Saturday, 26 November 2016

BF? GF? please?

bf to me is always best friend..
gf to me is always good friend..
i have always wanted bf..
rather than gf..
but i only have a few bf..
and she is one of them..
but i made her mad yesterday..
it was for sure one of the worst night i had this year..
its all my fault..
why am i always like this..
its not the first time already..
but why am i always like this..
i am really sorry..
but i shouldnt have made that kind of mistake..
no reasons..
my bad is my bad..
cant argue with that..
i only wish i can do something to compensate..

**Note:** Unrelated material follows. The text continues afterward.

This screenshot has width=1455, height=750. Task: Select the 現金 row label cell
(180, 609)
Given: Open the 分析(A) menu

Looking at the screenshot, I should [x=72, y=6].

but i shouldnt have gone for this option..
i am really sorry..
i didnt even expect that i will feel so lost now..
so tired..
why am i being like this..
why?
am i still scare?
scare that one day i will not even have the right to care anymore..
this is no good..
i am starting to overthinking again..
i really do care..
care so much..
so much more than you know..
so much more than you thought..
but..
my actions dont show that..
i just felt like i am in no position to show that..

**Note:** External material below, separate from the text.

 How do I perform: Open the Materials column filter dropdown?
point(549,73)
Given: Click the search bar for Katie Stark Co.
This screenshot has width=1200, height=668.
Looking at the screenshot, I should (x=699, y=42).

i am willing to take all the blame.
all the pain..
but i definitely will not want others to judge you..
everytime i am being cautious..
its not about me..
its about you..
probably that is why i chose to be alone..
but there are certain people that i wouldnt want to give up..
in australia..
you are one of the two..
are we meant to walk a different path?
am i just a passer by?

everytime when my line has a message..
i always thought it will be you..
cause you are the only one that i am chatting with using line..
it has always been like this for years..
i dont talk to many people..
really..
only a handful..
i will need to learn how to be grateful for them to be in my life..
and how to appreciate them..
definitely i am only one call away..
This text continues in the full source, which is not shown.